= Barnardo's Big Toddle =

The Barnardo's Big Toddle is the UK's biggest charity event for children under the age of 5.

== History ==
The event was established in 1997.

In 2007, Barnardo's Big Toddle employed the advertising agency Burnett Works to help reach £2 million in funds raised. 488,317 children registered in 2008 and raised a total of £1,315. In 2009 celebrity parents such as Jools Oliver, Lorraine Ashbourne, Andrew Lincoln, Helen McCrory, Damian Lewis and Fay Ripley took part in the events over the summer.

In 2010, for the first time ever, the Toddle had the theme of pirates. The 2010 Big Toddle launch took place on 25 May at London's V&A Museum of Childhood. X Factor star Stacey Solomon and actress Laila Rouass along with her daughter Inez were among hundreds of mums and toddlers who attended the launch. For 2011, the Toddle theme was animals. Toddlers can dress up as their favourite creature for the day in animal themed activities. In 2015, Barnardo's Big Toddle raised £700,000.

In 2017, Barnardo's Big Toddle formed a partnership with the pre-school children's television series Teletubbies to celebrate its 20th anniversary.

== Description ==
Each year up to half a million children take part in a short sponsored walk, with the proceeds going to help the UK's most disadvantaged under-5s. Anyone can join in: from nurseries, kindergartens and playgroups, to parents, friends and family. Barnardo's organised events take place every summer, from May to July. In 2011 there were fifty organised Toddles throughout the country. Some of the locations included Dulwich Park, Dudley Zoo, Glasgow Green, Singleton Park and Battersea Park Children's Zoo where the 2011 Toddle launch was held.
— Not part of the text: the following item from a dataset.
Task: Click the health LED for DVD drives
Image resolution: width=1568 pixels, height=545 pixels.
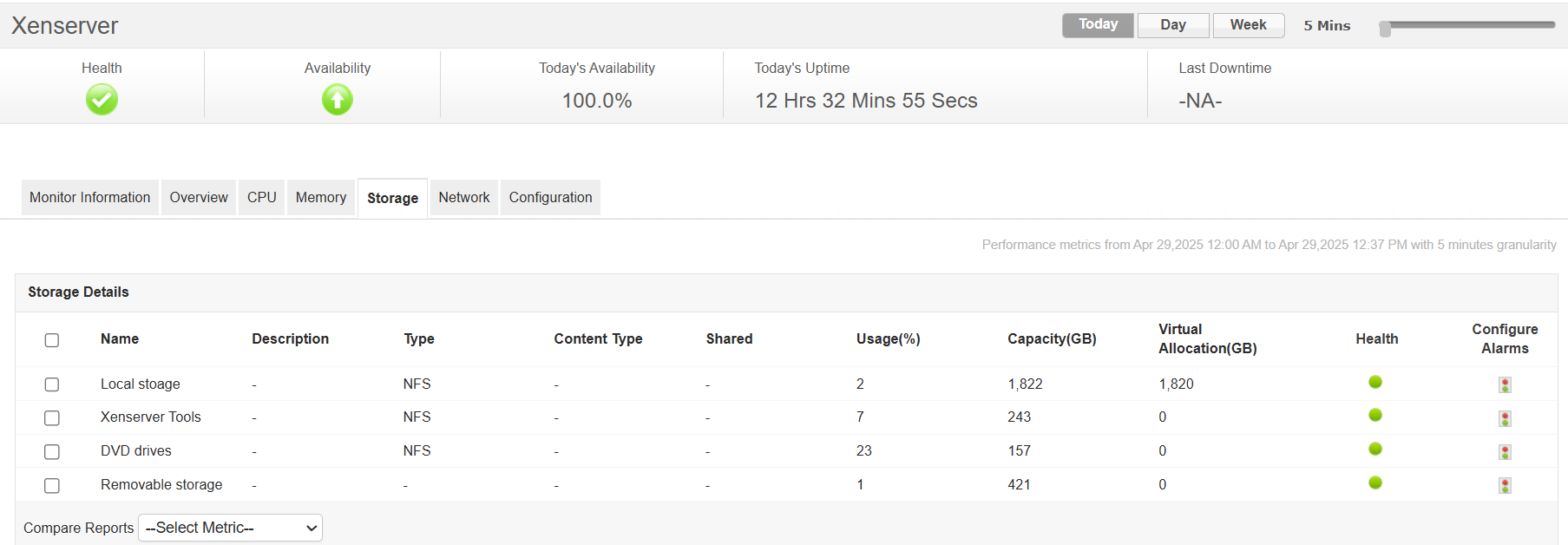Action: coord(1374,449)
All the money raised from The Big Toddle goes towards Barnardo's early years projects. These are based throughout the UK, supporting young children and their families. These include family centres, play groups and counseling services. From 1997 to 2017, Barnardo's Big Toddle raised a total of £14.5 million for the benefit of 248,000 children, young people and families.